Milk Quality Testing

Page Overview\Body    Milk Quality testing is an important component of a dairy facility. In order for processors to manufacture good quality dairy products the need for good quality raw milk is essential.  Good quality milk should be free from pathogens, chemical contaminants, be of acceptable smell, taste and flavor and should have the potential to maintain its quality under ideal storage conditions.

QA Testing


To ensure that the quality of milk is maintained, a series of milk testing is carried out at different stages from the farm right through to packaging for consumption. 
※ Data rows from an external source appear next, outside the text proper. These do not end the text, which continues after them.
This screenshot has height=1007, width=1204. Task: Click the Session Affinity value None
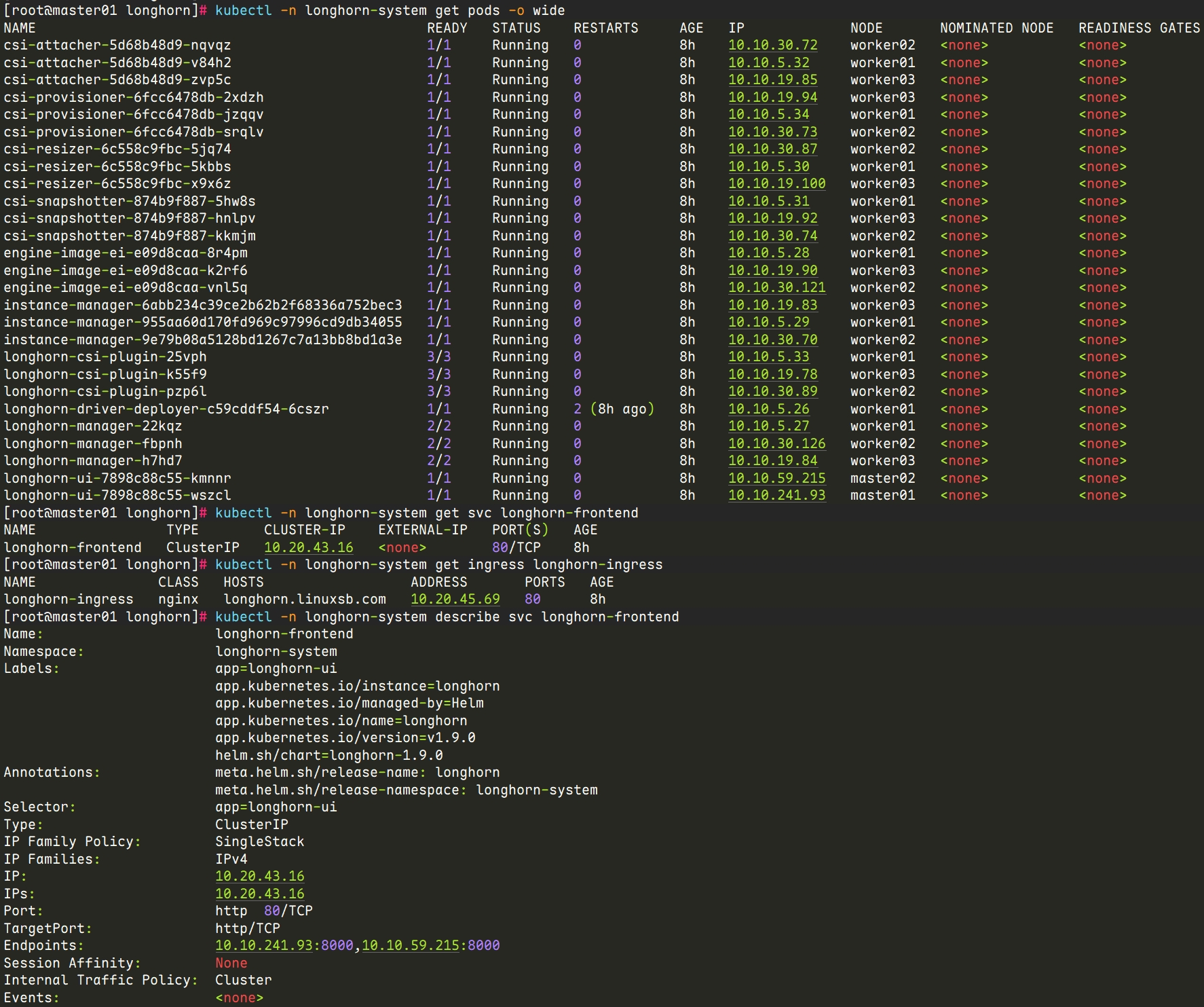point(231,964)
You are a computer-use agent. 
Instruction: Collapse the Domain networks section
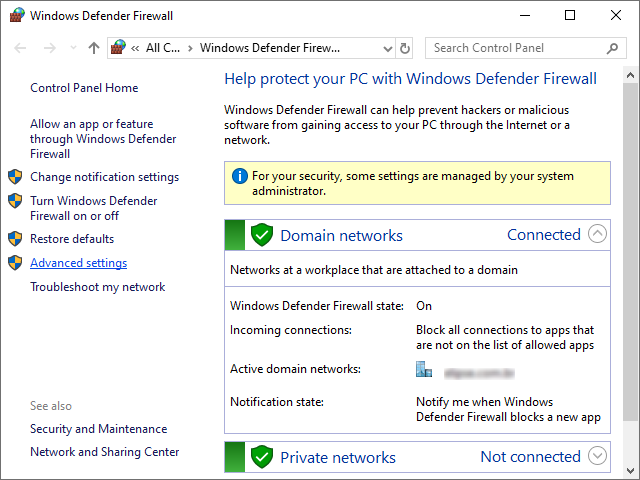click(x=597, y=235)
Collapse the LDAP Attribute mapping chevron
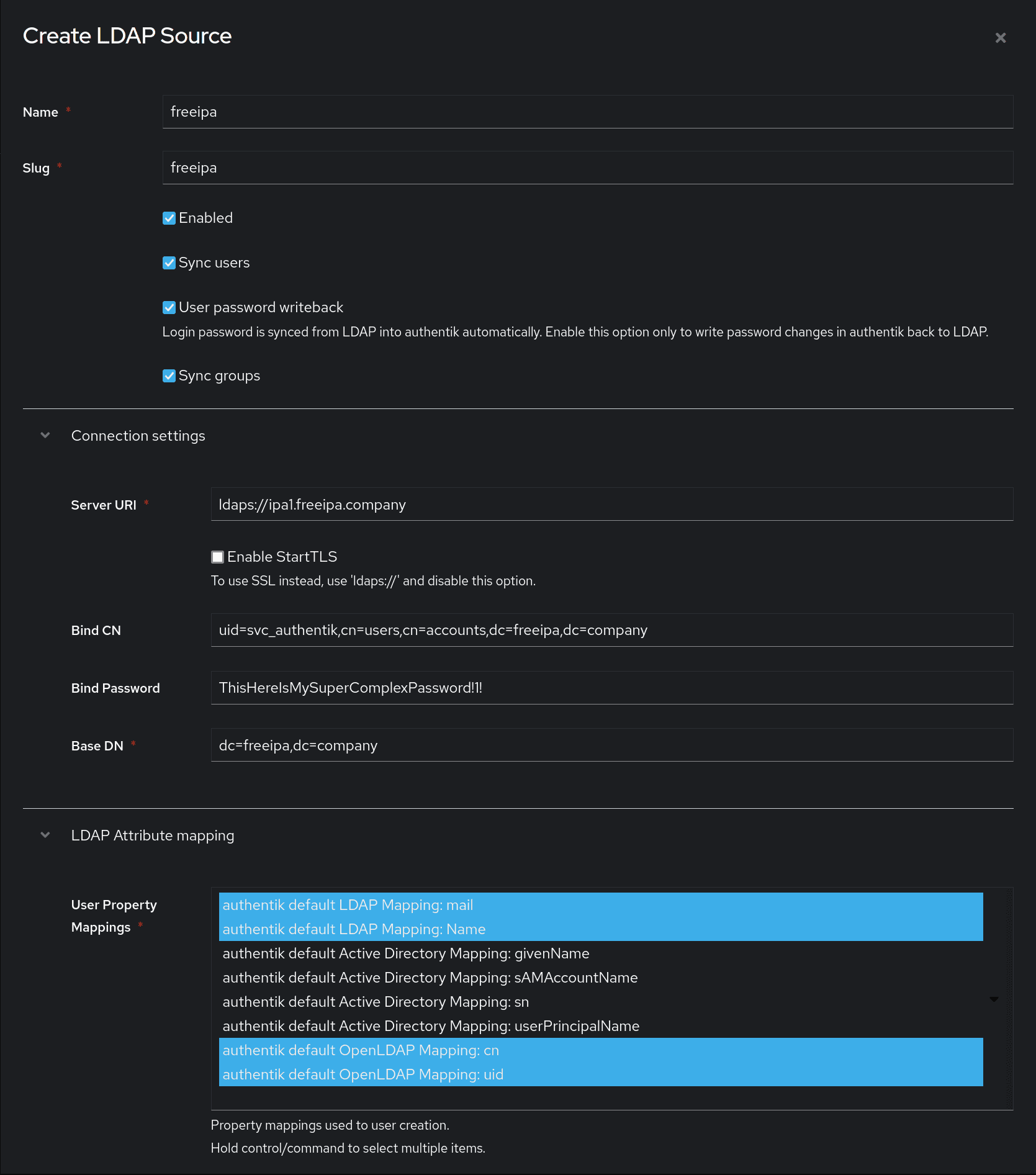The image size is (1036, 1175). (x=45, y=835)
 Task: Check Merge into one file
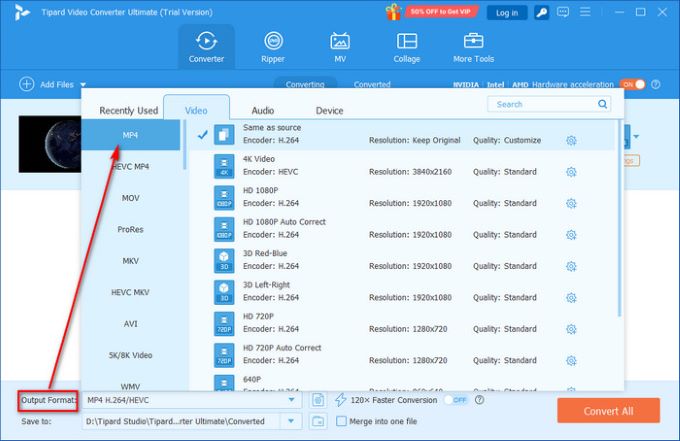[341, 421]
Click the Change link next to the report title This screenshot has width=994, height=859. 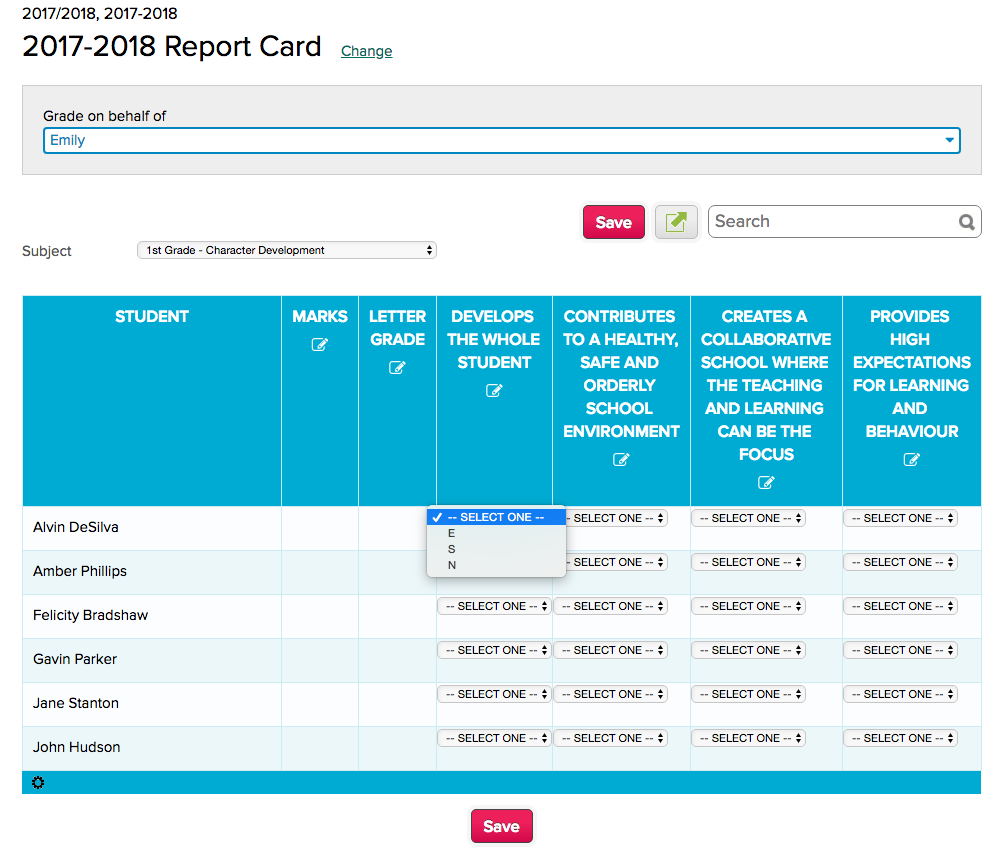pyautogui.click(x=366, y=51)
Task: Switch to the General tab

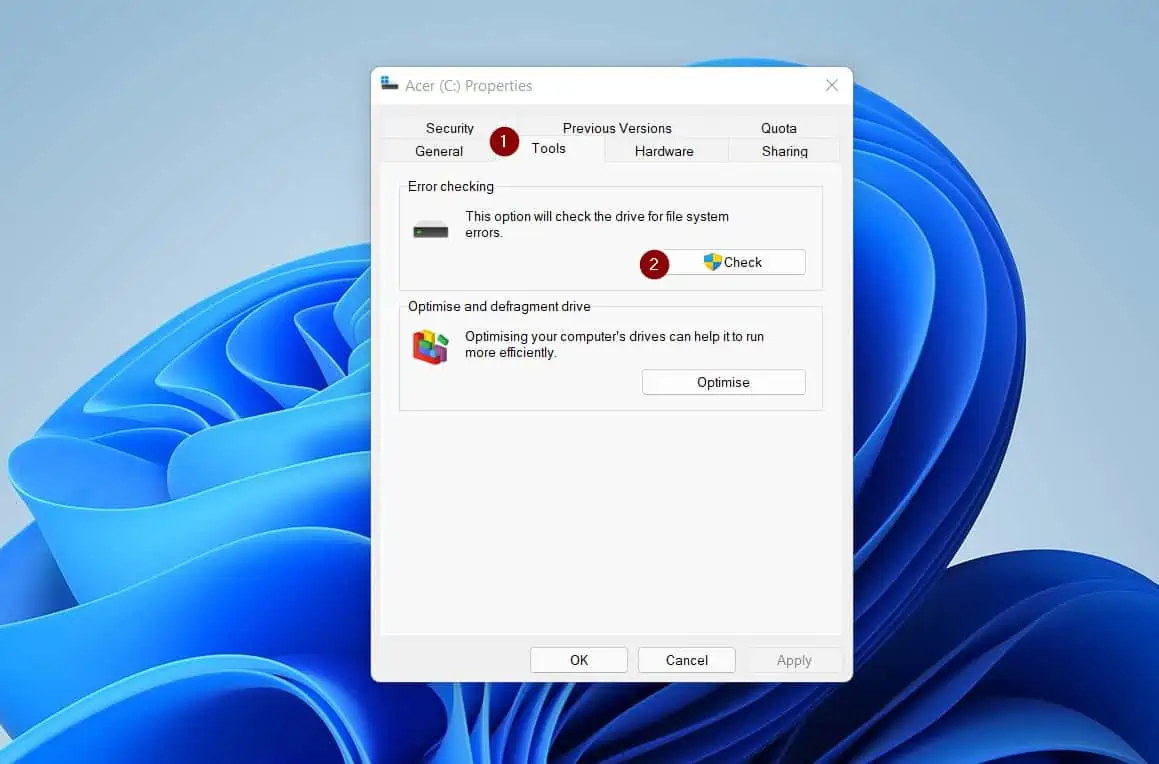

Here are some tests carried out on fresh milk:

  1. Alcohol Testing - Alcohol testing is generally done on farm and is used for rapid determination of increase in acidity in milk. Natural milk acidity generally ranges between 0.16% and 0.18%. Test is carried out by mixing 2ml of raw milk with an equivalent 2 ml of 68% or 70% of ethanol. A high level of acidity will result in the coagulation.
  2. Organoleptic Testing - Organoleptic testing of milk requires the use of normal senses of taste, smell and sight to record quality. No equipment is needed to perform this test and results are obtained quickly. Further objective testing is also carried out after an organoleptic test.
  3. Antibiotic Testing - All milk sold for human consumption is tested for the presence of antibiotics. When cows are treated with antibiotics, some of the drugs are found in their milk. 
  4. Methylene Blue Reduction Test (MBRT) - Methylene Blue Reduction Test (MBRT) is used to assess the microbial activity in milk. The blue colour of the dye becomes decolorized when oxygen levels within the milk decreases due to bacterial metabolism. The time taken for the reduction to occur indicates the number of organisms present in the milk. The greater the number of bacteria, the quicker the oxygen in the milk is utilized thus the quicker the colour of the dye disappears. 
  5. Acidity Testing - Acid test is generally done to determine the level of acid in milk. A high level of acid indicates the presence of bacteria. Acidity will develop significantly as a result of bacteria acting on milk sugars. Natural milk acidity generally ranges between 0.16% and 0.18%.
  6. Butter  Fat Test - Milk samples are also tested for butter content. In some countries the price for milk is determined by its butterfat content. The standard for quoting milk prices is 3.5 percent butter fat.
  7. Sediment Test - Sediment test measure impurities. A small amount of milk is passed through a special filter disc. The amount of sediment in the filter is compared to the purity standards of milk. Milk with too much sediment may be sold at a lower price or discarded.
  8. Lactometer Test - Lactometer is used to measure the density of milk. Test is done to show the presence of water in milk and the richness of milk. Milk has a density of 1.026 – 1.032 g/ml. The normal lactometer reading for milk should be 26◦L – 32 ◦L. Milk of greater value will be rejected by Processors. 
  9. Solid Nonfat Test - More consumers today want food low in fat. As a result, some dairy industry is becoming more interested in solid nonfat test. When using such test milk is priced by its solid content matter than its fat content a lactometer is also used to carry out such test. 
  10. Resazurin (Reduction Test) - Resazurin reduction test is generally carried out on raw bulk milk. Resazurin is a blue dye, when added to milk gives a colour change. A colour change indicates the reduction of dye by bacteria. The quality of the milk is judged based on the level of colour change that occurs when incubated for a period of time. A colour change from blue to purple is generally accepted and purple to pink is rejected. 
  11. Somatic Cell Count (SCC) - Somatic cell count measures the body cells and white blood cells present in milk. A high somatic cell count in milk generally indicates an infection in the cow’s udder. Somatic cell counts that is greater than 120,000 cells/ml indicates the presence of an infection in milking cows. Milk of high somatic cell count is of low quality and is not suitable for human consumption. This test is also used to monitor mastitis within the dairy herd.
  12. Standard Plate Count (SPC) - Standard Plate Count is generally used to estimate the number of viable aerobic bacteria in raw milk. Test is carried out by plating milk on agar solids, plates are incubated for 48 hrs. at 52 ◦C. Counts of the bacteria grown on plates are then done.
  13. Ring Test - The ring test is regularly used to determine if cows have brucellosis, a reproductive disease. If the reaction to the ring test is positive, further tests are required to determine with cows are infected.

Some other test that are performed on milk usually do not affect the dairy farmer, such test include fermentation test, pasteurization tests, acid test and other. They are performed by processing plants to monitor the quality of dairy products.